**ACTIVITY**
The records that follow are to be given again exactly. Do not carry over any image.

**EXERCISE INPUTS**
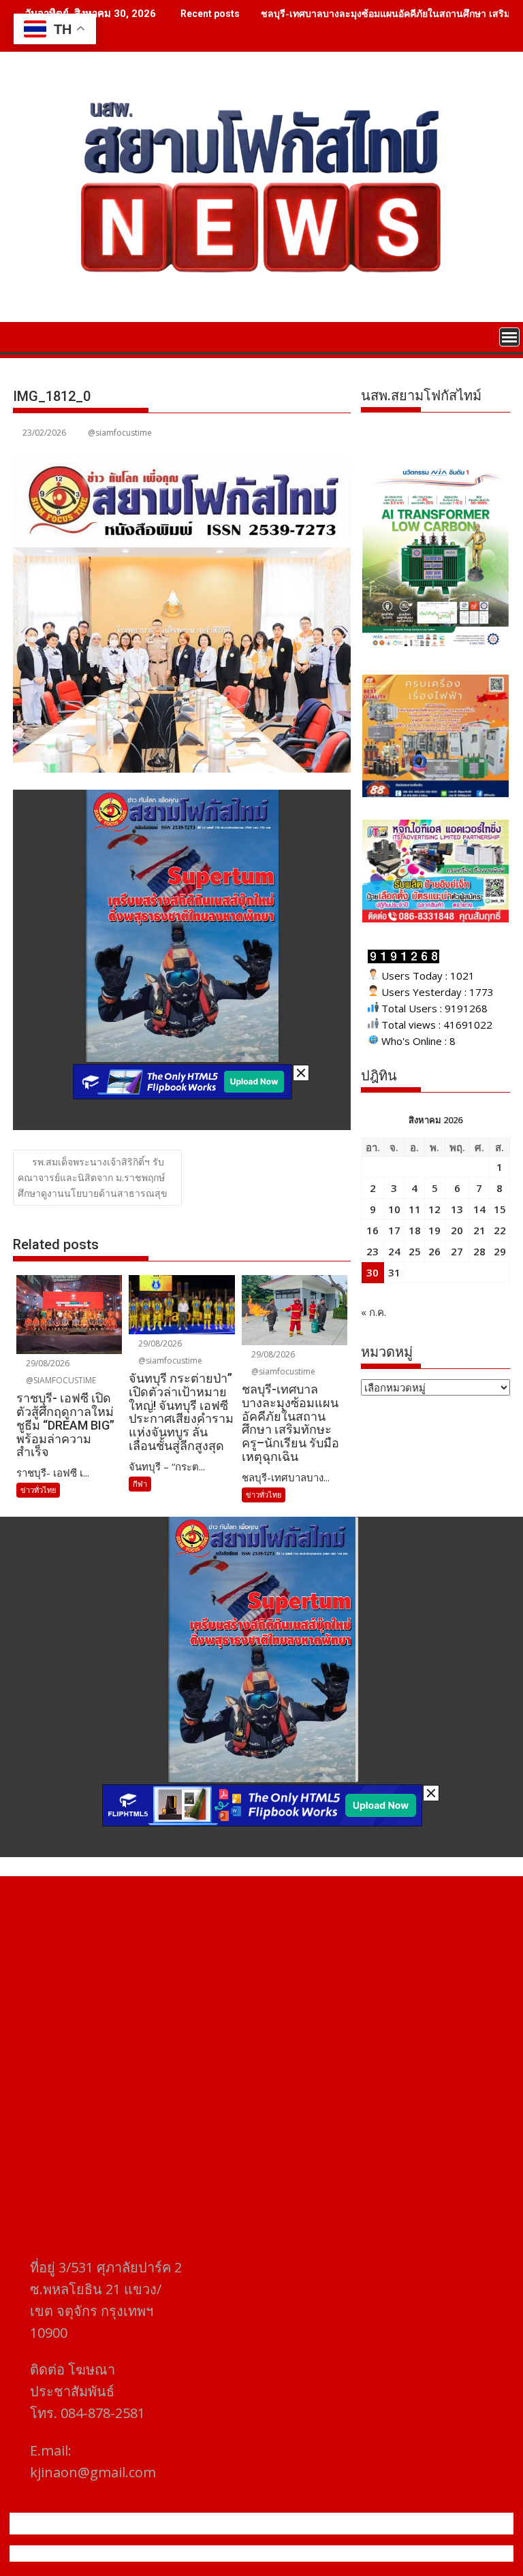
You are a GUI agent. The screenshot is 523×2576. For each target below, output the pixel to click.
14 (479, 1209)
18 (415, 1230)
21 (479, 1230)
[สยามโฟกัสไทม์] (26, 336)
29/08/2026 (46, 1363)
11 (415, 1209)
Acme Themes (395, 2553)
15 (500, 1209)
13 (457, 1209)
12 (434, 1209)
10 (394, 1209)
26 (434, 1251)
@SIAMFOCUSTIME (60, 1380)
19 (434, 1230)
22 (500, 1230)
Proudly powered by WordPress (171, 2553)
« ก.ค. (373, 1312)
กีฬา (140, 1484)
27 (457, 1251)
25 (415, 1251)
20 (457, 1230)
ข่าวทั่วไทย (38, 1490)
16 (372, 1230)
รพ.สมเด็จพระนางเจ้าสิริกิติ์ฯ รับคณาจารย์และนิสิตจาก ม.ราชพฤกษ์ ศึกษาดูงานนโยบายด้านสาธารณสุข (93, 1177)
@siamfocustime (120, 432)
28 (479, 1251)
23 (372, 1251)
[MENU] (509, 337)
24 (394, 1251)
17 (394, 1230)
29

**SOLUTION FOR THIS EXERCISE**
You are a GUI agent. The screenshot is 523×2576. For each target below, output the pixel to click.
14 (479, 1209)
18 (415, 1230)
21 (479, 1230)
[สยามโฟกัสไทม์] (26, 336)
29/08/2026 (46, 1363)
11 (415, 1209)
Acme Themes (395, 2553)
15 (500, 1209)
13 (457, 1209)
12 (434, 1209)
10 (394, 1209)
26 (434, 1251)
@SIAMFOCUSTIME (60, 1380)
19 (434, 1230)
22 (500, 1230)
Proudly powered by WordPress (171, 2553)
« ก.ค. (373, 1312)
กีฬา (140, 1484)
27 (457, 1251)
25 (415, 1251)
20 (457, 1230)
ข่าวทั่วไทย (38, 1490)
16 (372, 1230)
รพ.สมเด็จพระนางเจ้าสิริกิติ์ฯ รับคณาจารย์และนิสิตจาก ม.ราชพฤกษ์ ศึกษาดูงานนโยบายด้านสาธารณสุข (93, 1177)
@siamfocustime (120, 432)
28 (479, 1251)
23 (372, 1251)
[MENU] (509, 337)
24 (394, 1251)
17 (394, 1230)
29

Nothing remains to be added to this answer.